O Reclame AQUI começou a mudar um quadro no mercado de trabalho que tem deixado muitos bons profissionais à margem das companhias. Formou esta semana a primeira turma do Exército das Poderosas, um curso intensivo sobre atendimento para pessoas acima dos 45 anos de idade. A curadoria envolveu muito conteúdo de SAC 4.0, que ajudou a atualizar os profissionais e abrir novos horizontes de oportunidades. E, claro, motivá-los.

A leitura que temos é de que nos últimos anos o mercado de trabalho não foi muito amigável para profissionais maduros. Após um período de juniorização nas companhias, começou agora a acontecer o movimento inverso. Deste modo, agora, a experiência de quem tem ainda muito a contribuir passou a ser valorizada. A parte boa, e bota boa nisso, é que as companhias já despertaram para isso.

Profissionais têm muito a contribuir

Da ideia de mudar esse quadro e dar novas oportunidades surgiu o Exército das Poderosas, e poderosos, diga-se de passagem. Na análise do CEO Global do Reclame AQUI, Mauricio Vargas, os profissionais mais maduros têm sido invisíveis para as empresas. “Esses profissionais ainda têm muito conhecimento e vivência para oferecer às companhias, tem muita gente boa querendo recomeçar, estar em atividade. Convidamos algumas empresas para a formatura a fim de estreitar esse relacionamento, ajudar com profissionais qualificados por nós e mostrar o quanto queremos contribuir para uma mudança de mercado. Plantamos uma semente e nesta noite já começamos a colher os frutos”.

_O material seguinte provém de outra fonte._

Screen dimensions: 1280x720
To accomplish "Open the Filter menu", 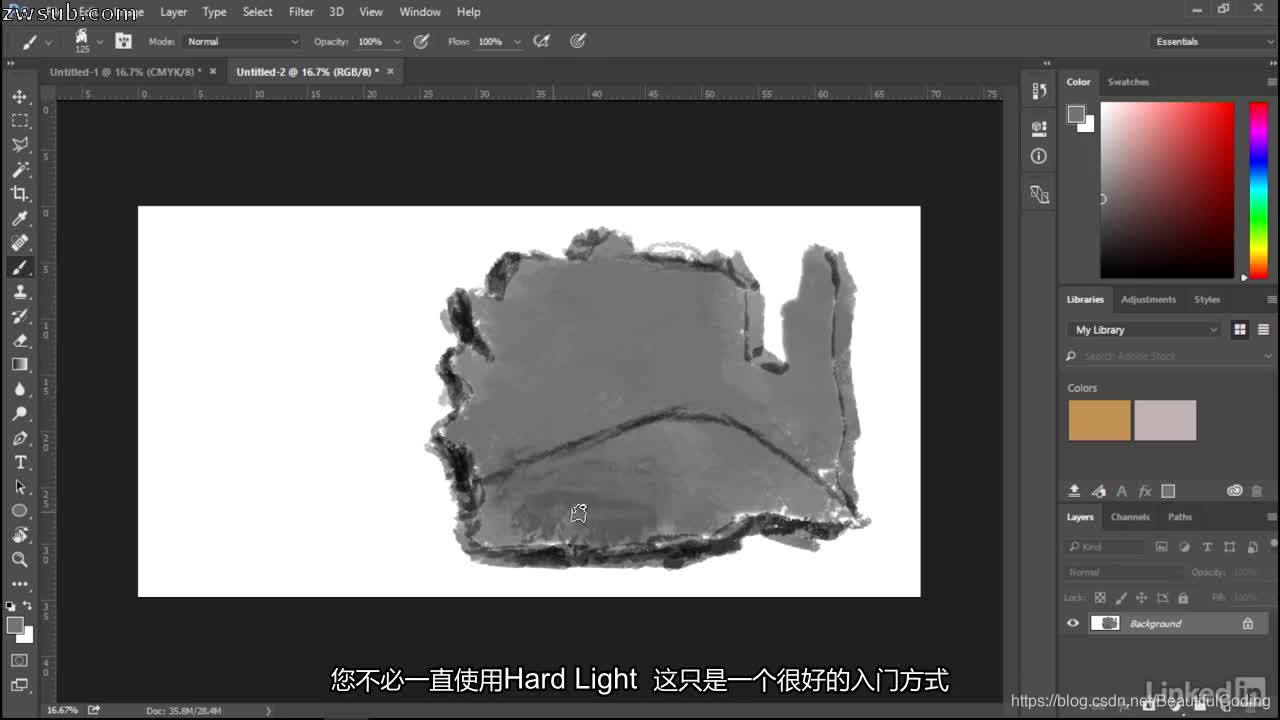I will click(301, 12).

Naturalmente, a mudança veio de dentro e a ideia ganhou corpo. Da mesma forma como pensou em provocar outras empresas, o próprio Reclame AQUI tomou iniciativa. Há cerca de dois anos, abriu processo seletivo para contratar colaboradores acima de 55 anos, a ação foi “A gente contrata a sua avó”. Com essa mudança de mind set, o RA colocou na recepção da empresa uma profissional com idade acima de 60 anos e na equipe do produto Leegol, uma acima de 70. Ambas buscavam mudança de vida e uma oportunidade no mercado e convivem com um grupo de profissionais das mais variadas idades. E tem dado muito certo.

“Tiro” dado no lugar certo

Como uma coisa acaba levando à outra, recentemente, o CEO Brasil do Reclame AQUI, Edu Neves, esteve no primeiro programa focado em Artificial Intelligence and Machine Learning na Stanford University Graduate School of Business.

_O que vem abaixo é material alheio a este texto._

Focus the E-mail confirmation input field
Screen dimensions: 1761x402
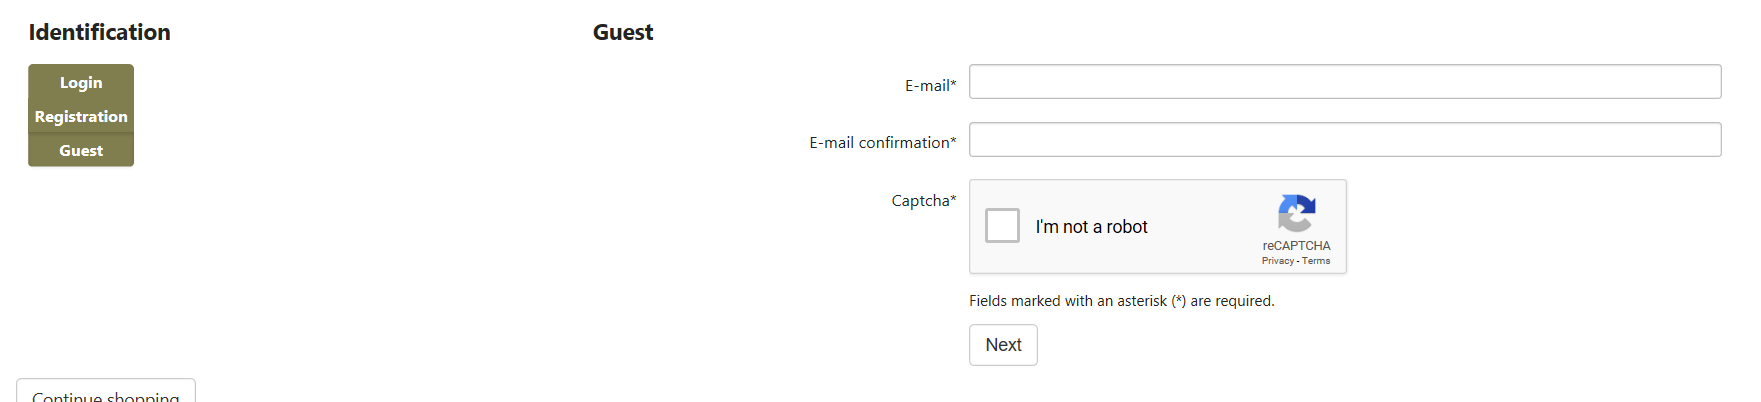[1344, 140]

E durante as atividades por lá, teve a oportunidade de usar o Exército das Poderosas como um exemplo sobre as dificuldades em lidar com tecnologias e o trabalho de retreinar uma geração para encarar o futuro. “O retorno que tive daqueles profissionais foi de que nós estamos dando o “tiro” no lugar certo. Não desistir é a mensagem. Lembro de ter visto o rosto da turma no primeiro dia de aula no Reclame AQUI e agora o sorriso na formatura, ele é o sucesso que o programa foi capaz de alcançar. A gente muda na alma”, resumiu Neves.

Revolução da Longevidade

Quanto mais se analisa, mais de descobre um grande mercado a ser explorado. De acordo com Naiara Corrêa, Head de Grouth da MaturiJobs (plataforma que promove a conexão de profissionais 50+ com o mercado de trabalho), o Brasil foi o país que mais envelheceu no mundo, alcançou 30 milhões de idosos oito anos antes do previso.

Isso significa que o país já tem esse volume. “É o que se chama de Revolução da Longevidade e acontece de forma silenciosa. O que defendemos é um equilíbrio, um diálogo intergeracional e aproveitar os dois lados (mais novos e mais velhos) para criar harmonia nas empresas e um ambiente saudável de inclusão”, explica. A saber, a partir de agora os currículos dos profissionais formados pelo Reclame AQUI estarão na base da MaturiJobs à disposição das empresas.

Formatura como manda o figurino

Em síntese, a formatura da primeira turma do Exército das Poderosas, que reuniu poderosos também, foi conforme manda o figurino: teve coquetel, oradores, música, lembranças boas e troca de experiências, além de muita emoção e perspectivas de trabalho.

Nesse sentido, Simone Rossini, uma das oradoras da turma, expôs bem uma necessidade que não é vista. “Definitivamente, a gente precisava desse empurrão, dessa ajuda na autoestima. Chegamos a uma idade que pensamos que acabou, mas não. No curso não nos sentimos velhos, nos sentimos importantes. Descobrimos que temos talento e precisamos estar dentro das empresas, que podemos ajudar o Brasil. O Reclame AQUI nos deu essa oportunidade”.